In general, aggressive treatment for CAD involves percutaneous coronary intervention (PCI) and coronary artery bypass grafting (CABG). It is very challenging to decide which treatment is better for patients with CKD, and the strategy is controversial. A randomized-controlled trial (RCT) in patients with severe CAD demonstrated that CABG resulted in lower rates of the combined end point of major adverse cardiac or cerebrovascular events at 1 year compared to PCI [49]. Another RCT conducted on subjects with multivessel CAD and diabetes mellitus also demonstrated that CABG reduced the mortality rates and MI prevalence significantly more than PCI [50].

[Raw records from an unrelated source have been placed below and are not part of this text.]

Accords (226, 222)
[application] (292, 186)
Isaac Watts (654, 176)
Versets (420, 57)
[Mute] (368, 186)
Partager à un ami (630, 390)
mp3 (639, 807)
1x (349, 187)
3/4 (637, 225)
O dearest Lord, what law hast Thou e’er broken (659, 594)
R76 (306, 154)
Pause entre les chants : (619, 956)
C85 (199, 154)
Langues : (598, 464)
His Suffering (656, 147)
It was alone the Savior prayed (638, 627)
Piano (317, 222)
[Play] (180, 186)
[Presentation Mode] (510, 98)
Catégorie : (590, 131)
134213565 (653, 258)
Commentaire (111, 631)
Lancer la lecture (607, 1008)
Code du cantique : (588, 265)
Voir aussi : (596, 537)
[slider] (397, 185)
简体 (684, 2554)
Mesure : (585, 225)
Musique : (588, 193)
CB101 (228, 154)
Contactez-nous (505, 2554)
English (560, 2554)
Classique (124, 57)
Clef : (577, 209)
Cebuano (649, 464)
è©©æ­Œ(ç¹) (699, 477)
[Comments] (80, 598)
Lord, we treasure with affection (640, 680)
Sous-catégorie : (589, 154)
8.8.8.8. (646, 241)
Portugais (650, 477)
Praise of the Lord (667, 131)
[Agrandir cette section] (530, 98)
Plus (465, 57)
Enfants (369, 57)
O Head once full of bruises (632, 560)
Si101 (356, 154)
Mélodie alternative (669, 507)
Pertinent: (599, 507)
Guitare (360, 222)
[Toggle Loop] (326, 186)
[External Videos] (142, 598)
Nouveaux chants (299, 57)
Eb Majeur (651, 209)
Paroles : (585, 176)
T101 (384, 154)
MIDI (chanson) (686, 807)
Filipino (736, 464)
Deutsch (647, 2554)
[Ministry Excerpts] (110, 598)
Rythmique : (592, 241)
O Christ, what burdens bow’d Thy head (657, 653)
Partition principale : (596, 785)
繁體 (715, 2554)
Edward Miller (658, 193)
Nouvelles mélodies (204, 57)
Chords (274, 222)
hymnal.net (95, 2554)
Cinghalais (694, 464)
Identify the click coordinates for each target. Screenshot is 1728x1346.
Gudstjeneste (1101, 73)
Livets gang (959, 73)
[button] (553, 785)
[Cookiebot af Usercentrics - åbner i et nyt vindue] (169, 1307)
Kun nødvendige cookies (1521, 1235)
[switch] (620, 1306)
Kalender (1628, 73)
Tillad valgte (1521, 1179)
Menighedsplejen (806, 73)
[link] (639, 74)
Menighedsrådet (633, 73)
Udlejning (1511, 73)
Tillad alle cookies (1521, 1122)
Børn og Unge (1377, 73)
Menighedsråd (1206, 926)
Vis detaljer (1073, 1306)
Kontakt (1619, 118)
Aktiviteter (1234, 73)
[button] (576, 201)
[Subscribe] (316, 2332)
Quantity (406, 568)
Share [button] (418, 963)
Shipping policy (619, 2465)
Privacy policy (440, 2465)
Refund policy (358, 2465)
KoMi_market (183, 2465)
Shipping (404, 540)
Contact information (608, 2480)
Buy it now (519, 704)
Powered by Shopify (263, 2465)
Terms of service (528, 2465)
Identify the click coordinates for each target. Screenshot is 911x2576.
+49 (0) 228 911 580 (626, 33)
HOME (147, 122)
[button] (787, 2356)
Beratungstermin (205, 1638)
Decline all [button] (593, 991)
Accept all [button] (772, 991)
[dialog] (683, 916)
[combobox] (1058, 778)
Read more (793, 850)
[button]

In contrast, limited information is available regarding this issue in CKD, because, to our knowledge, no RCT has been conducted on patients with CKD until date. The results of a previous meta-analysis that included patients with CKD except for those undergoing dialysis reported no significant differences in the mortality between the CABG and PCI groups; however, CABG was superior to PCI in terms of the occurrence of MI and revascularization [51]. With respect to patients undergoing dialysis, a previous observational study using multivariable adjusted proportional hazards regression and a propensity score-matched cohort have revealed that, as compared to PCI, CABG was associated with significantly lower risks for both, death and the composite of death or MI [52]. A meta-analysis has shown that the short-term mortality is higher and the long-term cardiac event rate is lower in the CABG group as compared to that in the PCI group [53]. Although the meta-analysis also reported no significant differences in the long-term mortality, several critical issues were included in this study. First, these data are mainly from foreign countries other than Japan. Japanese patients undergoing dialysis are reported to have much better prognosis than patients undergoing dialysis in the other countries [54]. If an intervention study that targets patients with CAD undergoing dialysis is performed in Japan, favorable results can be obtained. Second, PCI is a treatment for a local vascular lesion, and CABG is a treatment for the total vessel. Patients undergoing dialysis have severe vascular calcification; therefore, cardiologists commonly encounter coronary lesions for which PCI is challenging in the clinical setting. In severe CAC, stent delivery for a target lesion is often disturbed. Furthermore, patients undergoing dialysis commonly exhibit multivessel lesions. Thus, we believe that CABG should be selected for patients undergoing dialysis if the patient condition is relatively stable.

Taking these findings into account, we propose the following indications of PCI for patients with CKD; (1) an emergency case, (2) early-to-moderate stage CKD, (3) high risk involved in surgical approach, (4) short expected life span, and (5) contraindication for CABG (single-vessel disease or two-vessel disease except for left anterior descending and/or left main trunk).